■ The data:
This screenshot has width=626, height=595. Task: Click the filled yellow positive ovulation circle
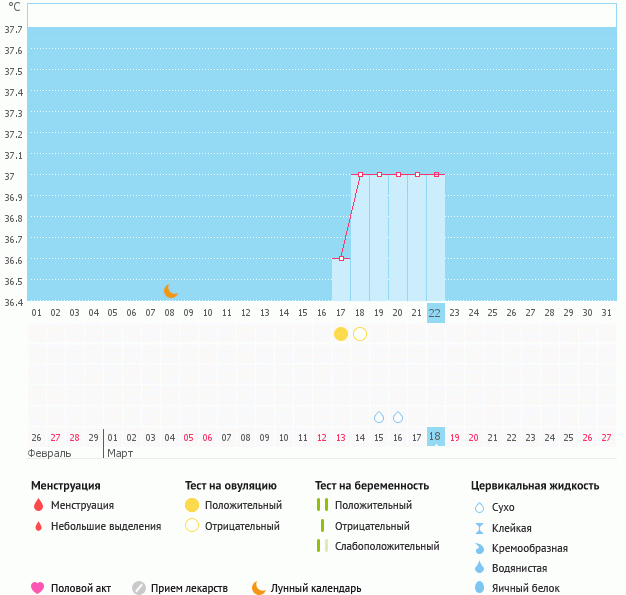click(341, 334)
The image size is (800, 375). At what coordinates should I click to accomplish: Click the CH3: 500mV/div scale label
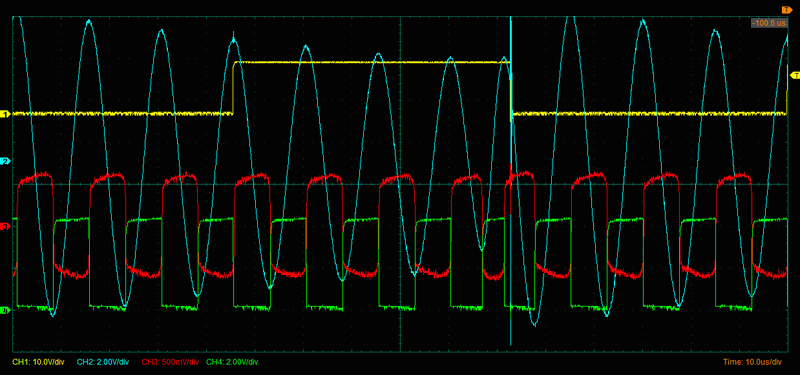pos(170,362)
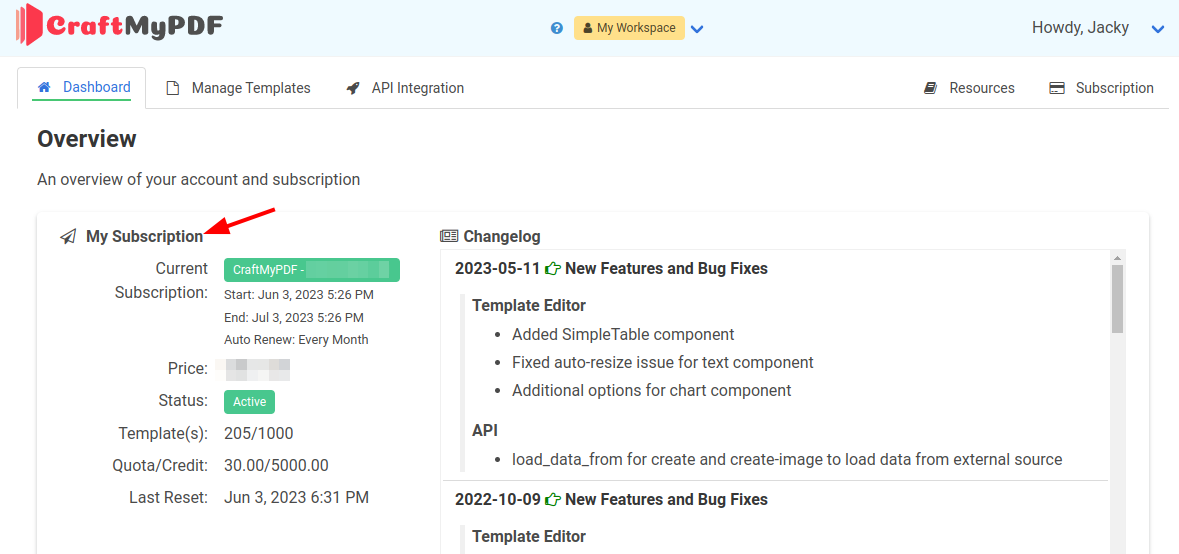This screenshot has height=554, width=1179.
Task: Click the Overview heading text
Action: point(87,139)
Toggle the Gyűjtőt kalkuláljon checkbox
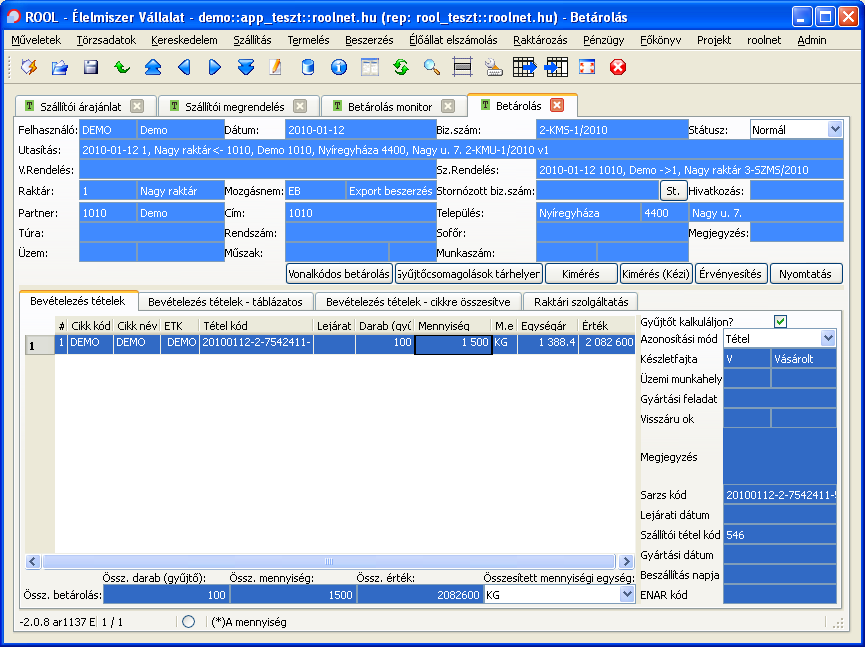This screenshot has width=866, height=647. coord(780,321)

■ What this task involves:
Restate all entries exactly; pictures stay out.

■ Response area:
This screenshot has width=626, height=595. Task: Click the filled yellow positive ovulation circle
click(341, 334)
The image size is (800, 375). At what coordinates should I click to accomplish: Click the CH3: 500mV/div scale label
pos(170,362)
This screenshot has height=554, width=1179.
Task: Click the Overview heading text
Action: point(87,139)
Toggle the Gyűjtőt kalkuláljon checkbox
This screenshot has width=866, height=647. coord(780,321)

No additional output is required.